The memo also signals that USPS will further loosen restrictions in the future in light of the passage of the 2018 Farm Bill, which federally legalized industrial hemp.
For now, the current advisory, which was first reported by the marijuana law blog Kight On Cannabis, stipulates that it is legal to mail hemp-derived CBD products in compliance with research-focused provisions of the earlier 2014 version of the federal agriculture legislation.
However, postal customers must first take certain steps such as providing a signed self-certification statement and documentation confirming the hemp producer is licensed through a state agriculture department.

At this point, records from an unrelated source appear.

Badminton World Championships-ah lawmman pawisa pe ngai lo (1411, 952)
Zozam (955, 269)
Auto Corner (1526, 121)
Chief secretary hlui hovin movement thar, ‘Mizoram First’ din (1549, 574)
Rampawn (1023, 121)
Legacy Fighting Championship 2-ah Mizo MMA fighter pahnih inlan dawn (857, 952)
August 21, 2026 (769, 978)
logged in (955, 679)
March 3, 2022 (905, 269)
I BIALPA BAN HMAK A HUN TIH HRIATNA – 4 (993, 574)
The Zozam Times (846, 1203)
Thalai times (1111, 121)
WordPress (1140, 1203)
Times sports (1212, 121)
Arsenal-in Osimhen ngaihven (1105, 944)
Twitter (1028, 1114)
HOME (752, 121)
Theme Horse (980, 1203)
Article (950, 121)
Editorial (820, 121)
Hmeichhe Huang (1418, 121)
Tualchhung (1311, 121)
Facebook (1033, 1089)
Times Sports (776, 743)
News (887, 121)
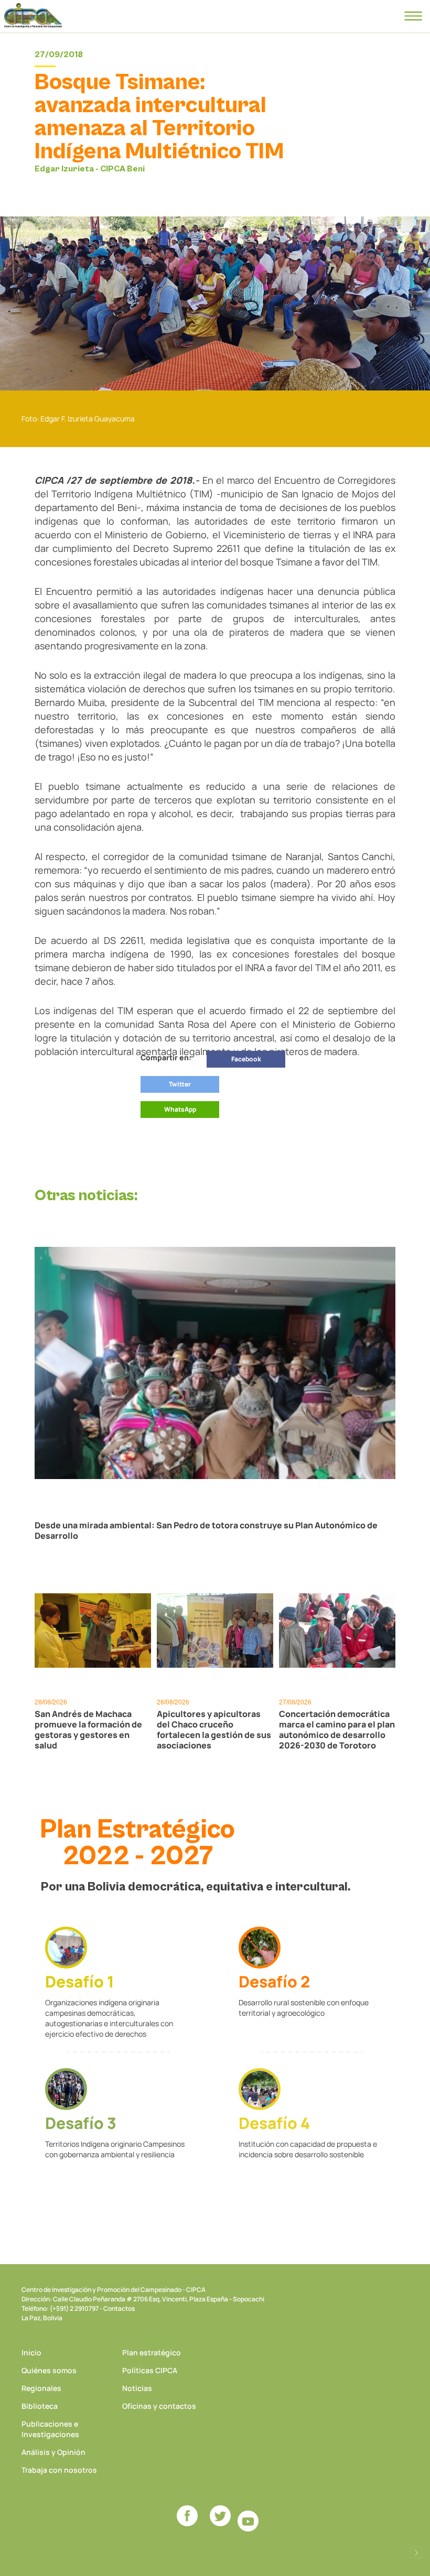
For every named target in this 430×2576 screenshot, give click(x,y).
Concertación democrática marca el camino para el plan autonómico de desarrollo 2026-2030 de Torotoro (337, 1730)
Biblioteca (40, 2406)
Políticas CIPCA (149, 2370)
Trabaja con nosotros (59, 2470)
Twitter (180, 1084)
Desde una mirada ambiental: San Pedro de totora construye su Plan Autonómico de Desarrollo (206, 1530)
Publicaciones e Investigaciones (50, 2429)
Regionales (41, 2388)
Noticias (137, 2388)
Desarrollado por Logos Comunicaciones (416, 2552)
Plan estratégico (151, 2352)
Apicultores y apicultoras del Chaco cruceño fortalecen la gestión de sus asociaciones (214, 1730)
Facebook (246, 1059)
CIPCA (33, 15)
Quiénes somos (49, 2370)
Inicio (31, 2352)
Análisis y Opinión (53, 2452)
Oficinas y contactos (159, 2406)
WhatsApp (180, 1109)
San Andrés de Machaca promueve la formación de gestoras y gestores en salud (88, 1730)
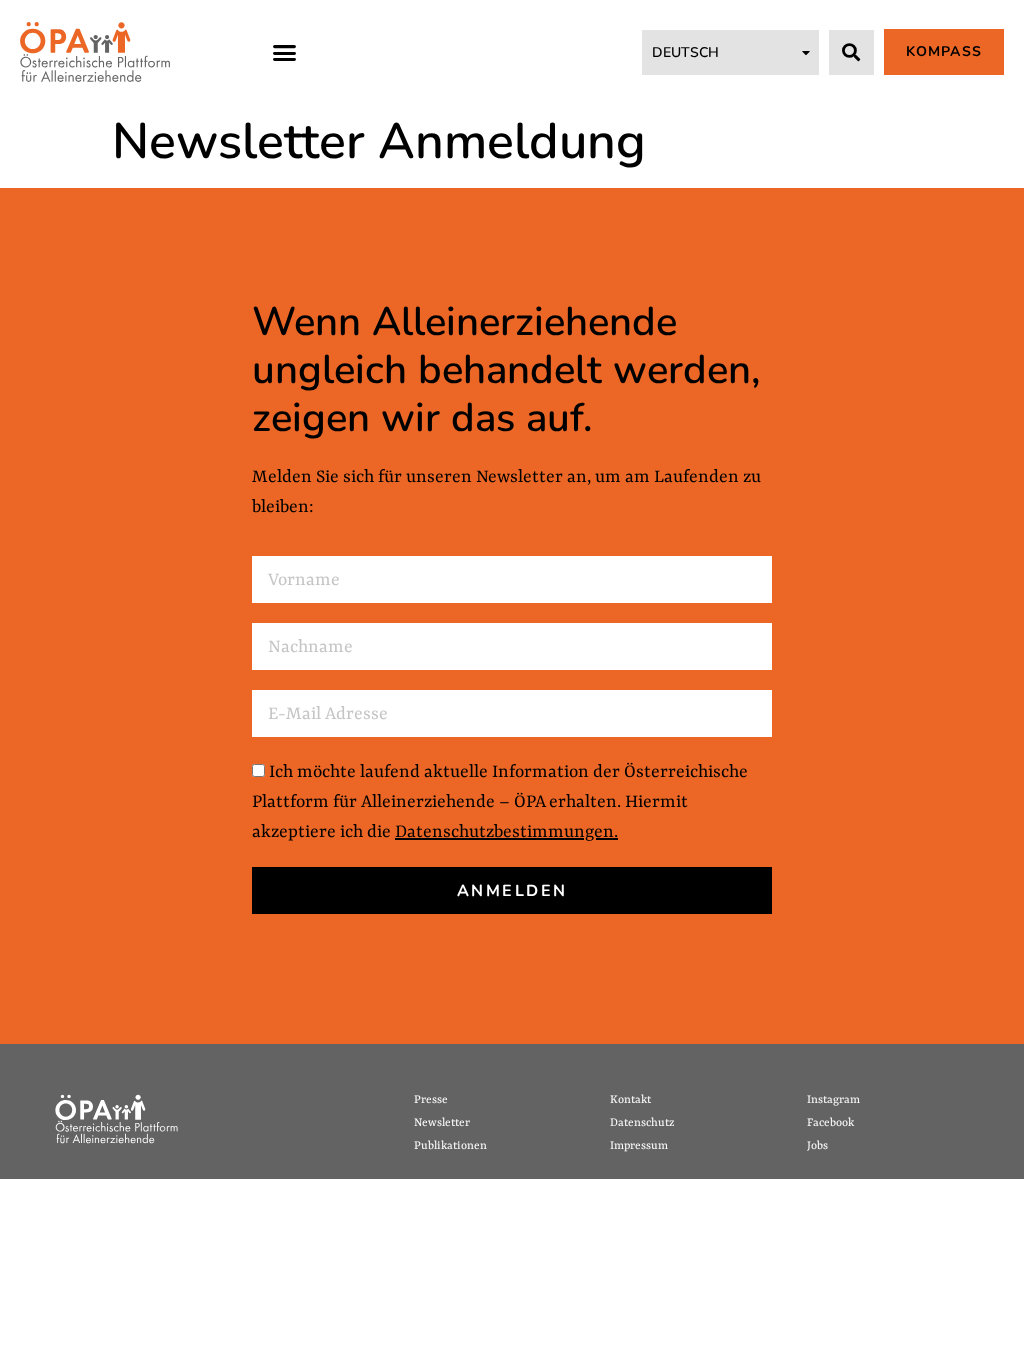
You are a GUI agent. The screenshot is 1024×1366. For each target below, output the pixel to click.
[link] (95, 52)
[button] (285, 52)
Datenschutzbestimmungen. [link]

Hemp mailed through USPS must also contain 0.3 percent THC—a policy that’s consistent with both the 2014 and 2018 Farm Bill definitions of hemp.
“The Postal Service has received an increasing number of requests to transport CBD oil and products containing CBD in Postal Service networks,” Travis D. Hayes III, a USPS business program specialist wrote in the March 4 advisory.
The federal agency said that the new instructions are due to change, given the broader legalization of hemp and its derivatives through the 2018 Farm Bill.
But the agency said that it would wait until the legislation “is fully implemented” before it will “modify the mailability criteria for CBD and other cannabis products.”
The U.S. Department of Agriculture (USDA) is in charge of creating and implementing general regulations for hemp—instead of the Justice Department, which formerly oversaw enforcement against the crop—but it’s not clear when those rules will be formalized. Lawmakers and stakeholders have pressured the department to get the ball rolling, and it held a listening session last week to gather input from states and other interested parties.
But Agriculture Secretary Sonny Perdue has tried to temper expectations, emphasizing the need to “proceed slowly” given the crop’s complexity and saying that USDA plans to have its regulations ready for the 2020 growing season.
“We’re proceeding very judiciously obviously because of the uniqueness of the crop hemp and its relationship to other crops that we’re not encouraging,” he said last month, referring to marijuana.
While the USPS said that it issued the advisory because it was receiving an influx of inquiries about the rules governing mailing CBD, Kight On Cannabis suggested that it was prepared as a response to a legal dispute from last year surrounding the postal service’s seizure last year of hemp-derived CBD products that had been lawfully mailed.